*** Input ***
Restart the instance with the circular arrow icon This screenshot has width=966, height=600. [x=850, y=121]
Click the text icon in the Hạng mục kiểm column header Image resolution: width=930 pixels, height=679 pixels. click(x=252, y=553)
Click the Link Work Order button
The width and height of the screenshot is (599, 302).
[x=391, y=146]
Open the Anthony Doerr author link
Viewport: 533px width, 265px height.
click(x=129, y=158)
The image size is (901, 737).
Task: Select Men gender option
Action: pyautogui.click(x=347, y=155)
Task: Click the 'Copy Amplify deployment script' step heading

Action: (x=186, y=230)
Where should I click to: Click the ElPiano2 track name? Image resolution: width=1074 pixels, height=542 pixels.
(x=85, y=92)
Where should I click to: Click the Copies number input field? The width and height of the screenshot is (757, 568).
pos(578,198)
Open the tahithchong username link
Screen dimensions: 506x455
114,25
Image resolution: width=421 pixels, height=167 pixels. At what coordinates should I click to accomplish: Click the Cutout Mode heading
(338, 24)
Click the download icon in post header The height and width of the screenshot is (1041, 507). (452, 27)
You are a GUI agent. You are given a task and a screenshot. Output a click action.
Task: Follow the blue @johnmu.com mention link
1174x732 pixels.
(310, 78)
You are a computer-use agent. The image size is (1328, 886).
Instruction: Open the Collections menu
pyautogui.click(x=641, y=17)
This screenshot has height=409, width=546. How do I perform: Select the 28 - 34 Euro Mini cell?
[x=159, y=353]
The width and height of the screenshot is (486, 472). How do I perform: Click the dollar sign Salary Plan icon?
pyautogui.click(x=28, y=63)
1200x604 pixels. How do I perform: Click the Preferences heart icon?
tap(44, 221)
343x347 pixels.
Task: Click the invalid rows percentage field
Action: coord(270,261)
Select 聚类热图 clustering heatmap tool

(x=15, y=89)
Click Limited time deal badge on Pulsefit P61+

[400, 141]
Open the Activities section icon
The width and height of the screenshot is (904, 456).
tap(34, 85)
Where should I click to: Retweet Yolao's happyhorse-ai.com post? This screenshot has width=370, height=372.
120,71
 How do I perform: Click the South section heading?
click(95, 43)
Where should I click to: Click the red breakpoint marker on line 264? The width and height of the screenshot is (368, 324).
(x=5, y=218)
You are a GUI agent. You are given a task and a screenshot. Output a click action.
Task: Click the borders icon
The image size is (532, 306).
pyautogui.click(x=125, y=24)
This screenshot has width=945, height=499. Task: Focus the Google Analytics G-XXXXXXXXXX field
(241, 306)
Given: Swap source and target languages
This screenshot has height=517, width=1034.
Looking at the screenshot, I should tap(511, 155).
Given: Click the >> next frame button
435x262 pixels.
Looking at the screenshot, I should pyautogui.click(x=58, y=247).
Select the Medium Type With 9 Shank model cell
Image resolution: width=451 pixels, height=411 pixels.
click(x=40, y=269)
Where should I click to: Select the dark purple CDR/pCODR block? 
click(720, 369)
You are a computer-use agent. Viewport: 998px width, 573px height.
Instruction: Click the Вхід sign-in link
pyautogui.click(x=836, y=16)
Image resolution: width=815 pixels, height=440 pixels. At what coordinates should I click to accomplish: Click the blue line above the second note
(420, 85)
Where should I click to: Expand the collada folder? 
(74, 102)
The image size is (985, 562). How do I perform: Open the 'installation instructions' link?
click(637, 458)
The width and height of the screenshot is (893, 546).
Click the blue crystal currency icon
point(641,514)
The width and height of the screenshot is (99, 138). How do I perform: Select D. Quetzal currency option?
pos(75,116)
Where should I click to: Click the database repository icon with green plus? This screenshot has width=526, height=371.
***
Your goal: In the records above, find the line containing "Instruction: Click the Вхід sign-in link" and print it and every later line exactly, through the last one.

Exercise result:
Instruction: Click the Вхід sign-in link
pyautogui.click(x=836, y=16)
Image resolution: width=815 pixels, height=440 pixels. At what coordinates should I click to accomplish: Click the blue line above the second note
(420, 85)
Where should I click to: Expand the collada folder? 
(74, 102)
The image size is (985, 562). How do I perform: Open the 'installation instructions' link?
click(637, 458)
The width and height of the screenshot is (893, 546).
Click the blue crystal currency icon
point(641,514)
The width and height of the screenshot is (99, 138). How do I perform: Select D. Quetzal currency option?
pos(75,116)
Where should I click to: Click the database repository icon with green plus? This screenshot has width=526, height=371.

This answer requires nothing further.